Variáveis relacionadas à reabilitação não apresentaram diferença em análises de subgrupo,
tanto quanto ao tempo até o início da reabilitação, quanto a sua total duração e número
de sessões.
Quanto aos achados das lesões do manguito rotador, não observamos relação entre a
presença de lesão e piores resultados clínicos. Apesar de não termos incluído pacientes
com diagnóstico prévio de lesão do manguito rotador, é possível que alguns dos casos
apresentassem lesões assintomáticas, explicando a alta taxa encontrada em nossa amostra.
Além disso, o exame de ultrassonografia em pacientes com sequelas de fraturas pode
apresentar acurácia inferior, decorrente de limitações de mobilidade ou deformidades.
A presença de roturas do manguito rotador não influenciou o resultado clínico pela
escala ASES em nossa amostra.
Nosso estudo apresenta algumas limitações. Nossa amostra é relativamente pequena para
análises multivariadas para os diversos fatores radiográficos, sendo optado pela análise
univariada, que pode aumentar o risco de fatores confundidores. No entanto, é uma
amostra homogênea e constituída por pacientes com características semelhantes.

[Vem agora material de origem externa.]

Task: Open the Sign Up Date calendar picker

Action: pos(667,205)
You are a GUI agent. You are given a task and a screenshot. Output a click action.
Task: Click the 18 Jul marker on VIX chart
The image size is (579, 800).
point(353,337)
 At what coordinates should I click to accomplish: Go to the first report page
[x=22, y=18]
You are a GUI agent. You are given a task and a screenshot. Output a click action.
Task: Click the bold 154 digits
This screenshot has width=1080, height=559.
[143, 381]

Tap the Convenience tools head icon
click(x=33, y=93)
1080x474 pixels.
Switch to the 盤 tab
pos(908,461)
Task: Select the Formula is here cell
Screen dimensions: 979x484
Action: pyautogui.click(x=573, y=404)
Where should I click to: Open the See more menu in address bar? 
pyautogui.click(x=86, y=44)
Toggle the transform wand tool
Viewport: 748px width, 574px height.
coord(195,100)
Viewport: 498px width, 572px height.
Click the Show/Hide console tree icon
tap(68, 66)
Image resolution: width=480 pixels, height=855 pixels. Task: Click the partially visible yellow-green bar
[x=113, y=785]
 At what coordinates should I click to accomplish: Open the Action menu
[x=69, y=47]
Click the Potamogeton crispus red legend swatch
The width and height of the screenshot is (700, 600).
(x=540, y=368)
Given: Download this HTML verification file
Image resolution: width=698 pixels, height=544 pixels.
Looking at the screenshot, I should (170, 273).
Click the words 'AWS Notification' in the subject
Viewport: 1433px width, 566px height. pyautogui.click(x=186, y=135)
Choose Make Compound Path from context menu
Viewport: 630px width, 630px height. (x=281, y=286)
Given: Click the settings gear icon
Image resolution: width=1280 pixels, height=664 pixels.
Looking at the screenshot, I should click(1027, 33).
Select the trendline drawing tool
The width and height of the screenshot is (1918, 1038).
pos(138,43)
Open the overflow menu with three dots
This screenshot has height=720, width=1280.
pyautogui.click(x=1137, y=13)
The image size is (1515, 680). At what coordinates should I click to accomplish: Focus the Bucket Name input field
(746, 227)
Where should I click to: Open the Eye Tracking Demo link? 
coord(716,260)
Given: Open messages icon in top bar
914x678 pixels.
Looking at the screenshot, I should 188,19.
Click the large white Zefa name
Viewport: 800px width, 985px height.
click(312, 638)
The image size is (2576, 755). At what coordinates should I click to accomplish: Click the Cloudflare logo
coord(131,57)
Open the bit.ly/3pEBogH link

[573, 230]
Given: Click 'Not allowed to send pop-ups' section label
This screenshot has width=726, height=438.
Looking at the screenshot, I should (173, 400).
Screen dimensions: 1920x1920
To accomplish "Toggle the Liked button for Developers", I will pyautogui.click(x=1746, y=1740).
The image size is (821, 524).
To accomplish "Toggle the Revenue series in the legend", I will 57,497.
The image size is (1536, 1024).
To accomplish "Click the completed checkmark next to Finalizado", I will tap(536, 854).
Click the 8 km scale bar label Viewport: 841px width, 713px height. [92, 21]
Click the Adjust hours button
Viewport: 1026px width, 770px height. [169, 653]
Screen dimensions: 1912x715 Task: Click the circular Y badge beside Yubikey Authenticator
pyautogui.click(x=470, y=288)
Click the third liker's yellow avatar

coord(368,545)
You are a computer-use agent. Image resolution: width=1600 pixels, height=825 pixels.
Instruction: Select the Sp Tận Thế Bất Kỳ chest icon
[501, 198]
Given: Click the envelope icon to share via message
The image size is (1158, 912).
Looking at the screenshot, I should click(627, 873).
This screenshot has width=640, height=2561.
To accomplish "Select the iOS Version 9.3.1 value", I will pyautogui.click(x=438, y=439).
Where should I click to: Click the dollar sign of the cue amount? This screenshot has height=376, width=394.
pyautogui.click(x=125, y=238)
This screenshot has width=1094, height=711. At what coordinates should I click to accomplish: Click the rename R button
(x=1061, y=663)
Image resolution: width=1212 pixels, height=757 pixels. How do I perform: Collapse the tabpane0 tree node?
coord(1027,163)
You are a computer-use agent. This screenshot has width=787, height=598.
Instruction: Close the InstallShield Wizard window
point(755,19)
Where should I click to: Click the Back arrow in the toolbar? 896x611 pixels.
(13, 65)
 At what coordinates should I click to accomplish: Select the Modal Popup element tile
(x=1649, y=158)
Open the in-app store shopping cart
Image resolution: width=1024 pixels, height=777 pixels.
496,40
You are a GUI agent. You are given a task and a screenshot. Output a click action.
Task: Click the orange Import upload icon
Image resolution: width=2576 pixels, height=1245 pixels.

Como pontos positivos, nosso estudo realizou avaliação clínica e radiográfica prospectiva,
em tempos padronizados, com um avaliador não participante do estudo e do acompanhamento
dos pacientes. Todas as fraturas incluídas apresentavam desvios significativos, que
poderiam ser consideradas de indicação para o tratamento cirúrgico, não sendo incluídas
as fraturas sem desvio ou com desvio mínimo nessa avaliação. Nossos resultados podem
auxiliar na tomada de decisão entre o tratamento não operatório e o cirúrgico para
alguns padrões específicos de fraturas da extremidade proximal do úmero.
Conclusão
O tratamento não operatório de fraturas desviadas da extremidade proximal do úmero
em pacientes idosos resulta em bons resultados clínicos. Os resultados clínicos são
influenciados negativamente pelo desvio angular da cabeça do úmero e pela presença
de fratura dos tubérculos maior e menor, assim como pela classificação de Neer.